Baklak.news, Manado — Tingkat pemahaman masyarakat terhadap industri asuransi adalah aspek penting yang perlu dibangun. Hal itu dikatakan Joy Elly Tulung SE MSc PhD, Ketua Ikatan Sarjana Ekonomi Indonesia (ISEI) Cabang Manado.
Menurutnya, edukasi finansial yang memadai akan memberikan manfaat jangka panjang. “Tidak hanya dalam memastikan kondisi finansial di masa depan, tetapi juga untuk kestabilan ekonomi negara secara keseluruhan,” kata Tulung, Rabu, 13 September 2023.
Ekonom Sulawesi Utara (Sulut) ini menjelaskan, produk asuransi sejatinya unik karena manfaatnya baru dirasakan dalam jangka panjang atau ketika risiko tertentu terjadi. Seperti sakit atau kecelakaan. Berbeda dari pembelian barang konsumsi, seperti smartphone, yang manfaatnya dapat dirasakan langsung.
Isu-isu yang sedang mencuat akhir-akhir ini lanjutnya, telah mempengaruhi persepsi sebagian masyarakat, membuat mereka mempertanyakan keuntungan dari memiliki asuransi. “Asuransi utamanya harus dilihat sebagai instrumen perlindungan jangka panjang, bukan sebagai investasi instan,” kata Tulung, Rabu, 13 September 2023.
Menurutnya, sinergi antara pemerintah, Otoritas Jasa Keuangan (OJK), dan pelaku industri asuransi di Indonesia sangat diperlukan untuk mengembangkan dan melindungi sektor industri asuransi, sekaligus untuk menjaga kepercayaan publik. “Upaya meningkatkan literasi asuransi di kalangan masyarakat melalui edukasi yang komprehensif dan kolaboratif, sangat penting,” tegasnya.
Terkait tingkat literasi dan inklusi keuangan katanya, OJK telah Empat kali melakukan survei literasi dan inklusi keuangan, terakhir kali pada 2022. Menariknya papar Joy, peningkatan signifikan terlihat, terutama antara 2019 dan 2022, dengan indeks literasi meningkat dari 38,03% menjadi 49,68%. Sementara indeks inklusi juga naik dari 76,19% menjadi 85,10%.
Di Sulut lanjutnya, berdasarkan Survei Nasional Literasi dan Inklusi Keuangan (SNLIK) tahun 2022, meskipun 86,23% penduduknya sudah memiliki akses ke berbagai produk dan jasa keuangan, hanya 50,13% di antaranya yang memiliki pemahaman yang memadai tentang produk dan jasa tersebut.
“Rendahnya tingkat literasi ini dapat membawa risiko tersendiri,” katanya
Contohnya kata Tulung, masyarakat tidak mengerti tentang produk yang mereka beli sehingga salah paham tentang manfaat yang diterima atau membeli produk asuransi yang kurang sesuai kebutuhan.

**TUJUAN LATIHAN**
Teruskan berita tentang literasi asuransi di atas setelah kalimat terakhirnya.

**CUPLIKAN CATATAN**
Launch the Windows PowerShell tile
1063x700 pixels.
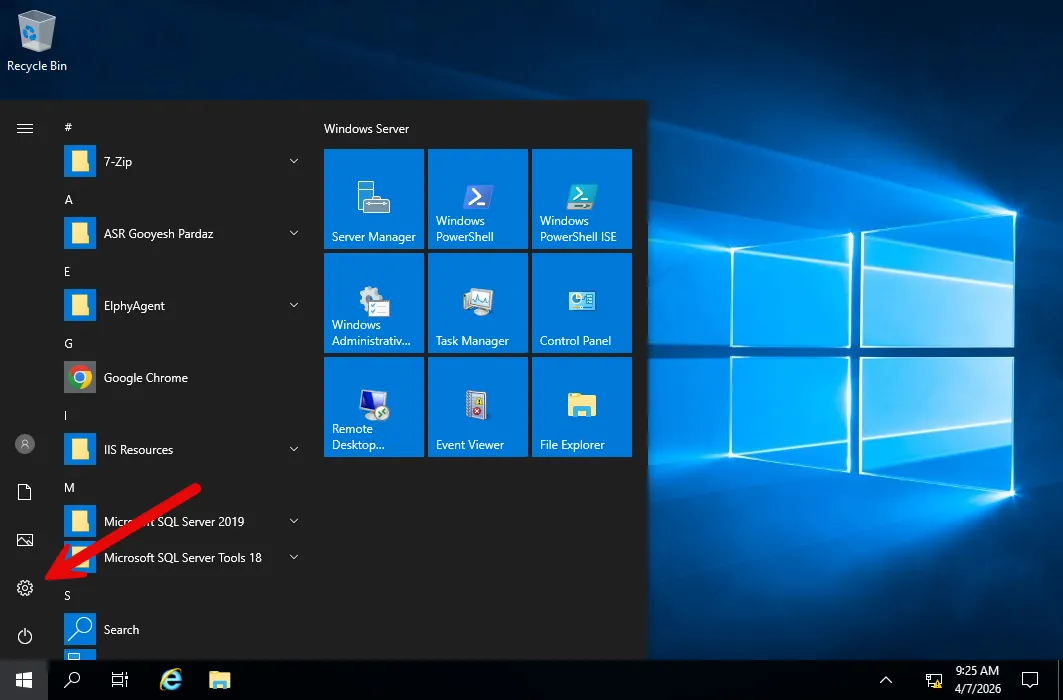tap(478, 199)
---
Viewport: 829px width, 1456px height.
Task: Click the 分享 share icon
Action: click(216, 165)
* * *
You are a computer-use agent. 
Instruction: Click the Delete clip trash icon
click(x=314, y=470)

**JAWABAN TUGAS**
Menurutnya, kondisi tersebut diperparah dengan indeks literasi asuransi yang hanya sekitar 31,72% dibanding indeks literasi keuangan keseluruhan tingkat nasional yang mencapai 49,68%. “Jadi, memang masih sangat sedikit masyarakat yang memahami secara mendalam tentang asuransi,” kata Tulung.
Dituturkannya, dalam kategori literasi, ada Empat tingkatan, yaitu well-literate (melek tinggi), sufficient literate (cukup melek), less literate (kurang melek), dan yang terakhir adalah not literate (tidak melek). Jadi, dari angka 31,72%, belum semuanya well-literate.
“Yang mengejutkan, Sulut menduduki peringkat 33 dari 34 provinsi dalam indeks tingkat kegemaran membaca yang juga disusun oleh Badan Pusat Statistik,” tuturnya.
“Kondisi ini patut mendapat perhatian serius karena tingkat literasi memiliki keterkaitan yang erat dengan kegemaran membaca,” tambahnya.
Dampak tindakan oknum tidak bertanggungjawab pada kepercayaan publik dan industri asuransi membahas lebih lanjut mengenai manfaat asuransi.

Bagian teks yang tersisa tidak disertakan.